● **Doel van oefening**
Bewerk de items vanaf de regel met "中国发明之天工任务 (64, 1322)" tot en met de regel met "About Us (160, 699)" en geef alleen die regels opnieuw weer. Vervang daarin "Volunteer" door "Join Us" en laat al het overige ongewijzigd.

====================

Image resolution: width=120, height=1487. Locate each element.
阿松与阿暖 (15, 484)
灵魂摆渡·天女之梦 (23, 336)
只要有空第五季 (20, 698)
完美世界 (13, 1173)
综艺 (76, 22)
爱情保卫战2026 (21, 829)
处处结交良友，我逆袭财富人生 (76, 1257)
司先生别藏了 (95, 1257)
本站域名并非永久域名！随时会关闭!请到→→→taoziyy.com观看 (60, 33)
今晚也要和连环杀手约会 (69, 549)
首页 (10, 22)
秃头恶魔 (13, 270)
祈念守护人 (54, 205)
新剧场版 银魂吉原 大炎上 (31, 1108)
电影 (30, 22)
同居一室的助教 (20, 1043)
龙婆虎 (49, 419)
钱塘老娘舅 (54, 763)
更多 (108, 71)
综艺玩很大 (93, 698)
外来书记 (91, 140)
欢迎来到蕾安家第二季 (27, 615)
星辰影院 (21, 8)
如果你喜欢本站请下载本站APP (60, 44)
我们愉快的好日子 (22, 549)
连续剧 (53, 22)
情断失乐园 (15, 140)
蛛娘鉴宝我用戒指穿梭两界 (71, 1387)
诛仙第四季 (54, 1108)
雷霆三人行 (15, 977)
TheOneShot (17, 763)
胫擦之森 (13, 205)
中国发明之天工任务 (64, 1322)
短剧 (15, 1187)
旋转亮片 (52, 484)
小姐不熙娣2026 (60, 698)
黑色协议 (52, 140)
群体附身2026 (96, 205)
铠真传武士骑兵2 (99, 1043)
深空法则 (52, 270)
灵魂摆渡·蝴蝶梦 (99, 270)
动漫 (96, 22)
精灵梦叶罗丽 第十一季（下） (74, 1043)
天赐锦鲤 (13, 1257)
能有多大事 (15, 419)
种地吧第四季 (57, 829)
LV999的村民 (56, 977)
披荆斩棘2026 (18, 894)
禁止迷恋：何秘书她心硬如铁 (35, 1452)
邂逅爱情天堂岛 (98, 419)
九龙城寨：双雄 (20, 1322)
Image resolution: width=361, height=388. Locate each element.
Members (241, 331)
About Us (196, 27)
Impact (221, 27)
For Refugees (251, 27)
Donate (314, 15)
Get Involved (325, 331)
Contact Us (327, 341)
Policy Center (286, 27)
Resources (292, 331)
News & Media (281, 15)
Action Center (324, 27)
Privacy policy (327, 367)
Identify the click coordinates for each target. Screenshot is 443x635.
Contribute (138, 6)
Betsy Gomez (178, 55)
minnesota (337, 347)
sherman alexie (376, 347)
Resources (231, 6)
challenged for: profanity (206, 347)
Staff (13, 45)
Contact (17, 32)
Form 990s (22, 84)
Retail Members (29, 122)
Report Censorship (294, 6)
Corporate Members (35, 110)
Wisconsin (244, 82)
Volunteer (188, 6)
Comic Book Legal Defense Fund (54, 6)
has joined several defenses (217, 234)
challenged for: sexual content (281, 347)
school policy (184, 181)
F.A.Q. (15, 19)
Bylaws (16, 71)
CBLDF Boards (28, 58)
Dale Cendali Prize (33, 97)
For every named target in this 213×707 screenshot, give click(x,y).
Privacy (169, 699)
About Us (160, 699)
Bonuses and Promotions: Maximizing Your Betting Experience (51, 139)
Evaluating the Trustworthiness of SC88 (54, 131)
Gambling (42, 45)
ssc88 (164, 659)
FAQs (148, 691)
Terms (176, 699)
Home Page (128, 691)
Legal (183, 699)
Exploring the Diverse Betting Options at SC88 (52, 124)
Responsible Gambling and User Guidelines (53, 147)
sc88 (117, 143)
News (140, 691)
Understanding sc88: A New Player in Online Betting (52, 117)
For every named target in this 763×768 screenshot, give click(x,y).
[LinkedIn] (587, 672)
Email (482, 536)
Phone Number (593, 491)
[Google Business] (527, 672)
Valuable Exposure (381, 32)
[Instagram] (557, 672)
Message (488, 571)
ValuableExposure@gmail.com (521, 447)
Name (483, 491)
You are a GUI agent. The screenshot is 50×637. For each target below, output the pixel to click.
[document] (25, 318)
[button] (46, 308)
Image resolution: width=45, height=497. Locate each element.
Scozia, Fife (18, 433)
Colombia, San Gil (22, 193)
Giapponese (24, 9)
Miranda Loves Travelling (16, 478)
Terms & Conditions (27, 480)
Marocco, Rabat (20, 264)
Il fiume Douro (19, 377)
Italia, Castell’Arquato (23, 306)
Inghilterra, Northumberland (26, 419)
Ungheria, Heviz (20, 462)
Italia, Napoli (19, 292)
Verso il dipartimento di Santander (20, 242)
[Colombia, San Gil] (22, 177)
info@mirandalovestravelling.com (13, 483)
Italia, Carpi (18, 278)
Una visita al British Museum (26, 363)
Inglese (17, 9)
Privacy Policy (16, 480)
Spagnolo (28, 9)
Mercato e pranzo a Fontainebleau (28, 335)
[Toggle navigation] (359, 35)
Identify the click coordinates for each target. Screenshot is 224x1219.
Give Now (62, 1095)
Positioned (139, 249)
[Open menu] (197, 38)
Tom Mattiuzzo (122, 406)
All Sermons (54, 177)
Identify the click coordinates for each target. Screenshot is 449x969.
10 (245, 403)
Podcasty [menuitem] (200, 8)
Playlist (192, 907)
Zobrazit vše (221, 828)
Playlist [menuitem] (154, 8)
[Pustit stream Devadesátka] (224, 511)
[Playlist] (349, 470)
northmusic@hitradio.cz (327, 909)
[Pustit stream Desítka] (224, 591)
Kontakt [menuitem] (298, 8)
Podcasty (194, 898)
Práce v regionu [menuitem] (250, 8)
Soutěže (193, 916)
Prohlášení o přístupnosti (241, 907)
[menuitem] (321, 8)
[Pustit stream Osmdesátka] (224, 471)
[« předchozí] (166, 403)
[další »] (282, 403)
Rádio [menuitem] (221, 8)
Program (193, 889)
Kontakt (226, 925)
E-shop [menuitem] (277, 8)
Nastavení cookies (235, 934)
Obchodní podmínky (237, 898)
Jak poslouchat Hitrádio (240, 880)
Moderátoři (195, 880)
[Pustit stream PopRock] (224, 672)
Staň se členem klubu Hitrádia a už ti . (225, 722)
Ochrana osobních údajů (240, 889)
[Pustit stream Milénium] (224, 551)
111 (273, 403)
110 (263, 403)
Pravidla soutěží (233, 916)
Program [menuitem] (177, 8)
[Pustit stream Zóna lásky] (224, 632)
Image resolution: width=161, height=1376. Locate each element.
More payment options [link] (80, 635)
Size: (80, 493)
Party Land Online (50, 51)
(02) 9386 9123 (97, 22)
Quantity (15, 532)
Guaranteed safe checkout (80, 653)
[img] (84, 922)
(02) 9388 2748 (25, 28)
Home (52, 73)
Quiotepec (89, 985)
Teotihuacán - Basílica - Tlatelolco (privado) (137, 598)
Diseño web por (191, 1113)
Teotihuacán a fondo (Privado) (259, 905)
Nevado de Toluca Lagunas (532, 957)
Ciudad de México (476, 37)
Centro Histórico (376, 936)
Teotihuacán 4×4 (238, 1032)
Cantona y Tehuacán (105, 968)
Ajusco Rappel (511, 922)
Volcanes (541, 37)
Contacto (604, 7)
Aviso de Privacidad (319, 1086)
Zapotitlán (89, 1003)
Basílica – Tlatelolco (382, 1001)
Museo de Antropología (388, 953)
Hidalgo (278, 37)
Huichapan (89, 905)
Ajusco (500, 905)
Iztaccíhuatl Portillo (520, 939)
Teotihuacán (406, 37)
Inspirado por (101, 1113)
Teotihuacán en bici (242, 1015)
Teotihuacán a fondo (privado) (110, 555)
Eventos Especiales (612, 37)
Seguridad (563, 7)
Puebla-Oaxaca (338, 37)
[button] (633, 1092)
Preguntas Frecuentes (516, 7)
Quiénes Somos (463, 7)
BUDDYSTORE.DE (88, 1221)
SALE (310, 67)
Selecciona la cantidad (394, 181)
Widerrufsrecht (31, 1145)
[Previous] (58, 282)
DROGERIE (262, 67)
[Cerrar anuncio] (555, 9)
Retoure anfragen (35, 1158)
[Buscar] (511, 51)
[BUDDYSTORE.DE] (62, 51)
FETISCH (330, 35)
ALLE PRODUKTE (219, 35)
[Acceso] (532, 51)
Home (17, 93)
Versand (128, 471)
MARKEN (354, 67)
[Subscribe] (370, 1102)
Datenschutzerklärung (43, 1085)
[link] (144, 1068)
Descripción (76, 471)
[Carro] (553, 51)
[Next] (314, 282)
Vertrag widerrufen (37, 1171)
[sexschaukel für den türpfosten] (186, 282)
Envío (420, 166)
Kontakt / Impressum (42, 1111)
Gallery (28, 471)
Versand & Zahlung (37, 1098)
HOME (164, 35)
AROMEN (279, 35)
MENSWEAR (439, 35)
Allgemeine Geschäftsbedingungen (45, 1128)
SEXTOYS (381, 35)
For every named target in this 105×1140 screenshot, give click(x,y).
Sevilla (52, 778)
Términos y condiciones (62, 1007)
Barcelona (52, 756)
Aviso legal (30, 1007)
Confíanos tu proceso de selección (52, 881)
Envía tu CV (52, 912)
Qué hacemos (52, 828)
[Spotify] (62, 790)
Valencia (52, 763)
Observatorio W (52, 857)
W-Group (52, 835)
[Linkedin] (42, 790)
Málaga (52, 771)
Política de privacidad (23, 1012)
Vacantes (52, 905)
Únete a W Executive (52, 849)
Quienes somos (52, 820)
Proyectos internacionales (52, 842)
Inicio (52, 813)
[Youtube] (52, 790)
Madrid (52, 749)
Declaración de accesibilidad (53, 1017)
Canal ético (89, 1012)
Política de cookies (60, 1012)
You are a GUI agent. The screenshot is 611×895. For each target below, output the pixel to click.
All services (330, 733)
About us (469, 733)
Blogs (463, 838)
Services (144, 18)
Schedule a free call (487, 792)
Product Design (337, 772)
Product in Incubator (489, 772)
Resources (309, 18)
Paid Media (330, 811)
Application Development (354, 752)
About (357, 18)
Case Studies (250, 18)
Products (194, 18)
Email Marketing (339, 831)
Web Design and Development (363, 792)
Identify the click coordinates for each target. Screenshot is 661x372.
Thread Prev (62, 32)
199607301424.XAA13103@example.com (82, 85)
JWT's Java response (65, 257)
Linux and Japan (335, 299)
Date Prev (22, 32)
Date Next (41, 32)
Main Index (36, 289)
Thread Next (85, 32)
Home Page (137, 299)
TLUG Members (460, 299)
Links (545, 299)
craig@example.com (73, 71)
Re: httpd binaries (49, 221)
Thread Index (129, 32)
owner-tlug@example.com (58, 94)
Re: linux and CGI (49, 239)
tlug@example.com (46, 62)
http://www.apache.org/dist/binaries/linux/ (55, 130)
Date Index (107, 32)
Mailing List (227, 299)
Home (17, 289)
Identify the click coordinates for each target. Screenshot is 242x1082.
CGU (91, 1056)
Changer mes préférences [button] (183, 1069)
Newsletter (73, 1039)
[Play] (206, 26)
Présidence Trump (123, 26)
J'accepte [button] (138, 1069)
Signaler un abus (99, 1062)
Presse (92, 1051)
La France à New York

====================

● **Verwachte uitvoer**
中国发明之天工任务 (64, 1322)
短剧 (15, 1187)
旋转亮片 (52, 484)
小姐不熙娣2026 (60, 698)
黑色协议 (52, 140)
群体附身2026 (96, 205)
铠真传武士骑兵2 (99, 1043)
深空法则 (52, 270)
灵魂摆渡·蝴蝶梦 (99, 270)
动漫 (96, 22)
精灵梦叶罗丽 第十一季（下） (74, 1043)
天赐锦鲤 (13, 1257)
能有多大事 (15, 419)
种地吧第四季 (57, 829)
LV999的村民 (56, 977)
披荆斩棘2026 (18, 894)
禁止迷恋：何秘书她心硬如铁 (35, 1452)
邂逅爱情天堂岛 (98, 419)
九龙城寨：双雄 (20, 1322)
Image resolution: width=361, height=388. Locate each element.
Members (241, 331)
About Us (196, 27)
Impact (221, 27)
For Refugees (251, 27)
Donate (314, 15)
Get Involved (325, 331)
Contact Us (327, 341)
Policy Center (286, 27)
Resources (292, 331)
News & Media (281, 15)
Action Center (324, 27)
Privacy policy (327, 367)
Identify the click coordinates for each target. Screenshot is 443x635.
Contribute (138, 6)
Betsy Gomez (178, 55)
minnesota (337, 347)
sherman alexie (376, 347)
Resources (231, 6)
challenged for: profanity (206, 347)
Staff (13, 45)
Contact (17, 32)
Form 990s (22, 84)
Retail Members (29, 122)
Report Censorship (294, 6)
Corporate Members (35, 110)
Wisconsin (244, 82)
Join Us (188, 6)
Comic Book Legal Defense Fund (54, 6)
has joined several defenses (217, 234)
challenged for: sexual content (281, 347)
school policy (184, 181)
F.A.Q. (15, 19)
Bylaws (16, 71)
CBLDF Boards (28, 58)
Dale Cendali Prize (33, 97)
For every named target in this 213×707 screenshot, give click(x,y).
Privacy (169, 699)
About Us (160, 699)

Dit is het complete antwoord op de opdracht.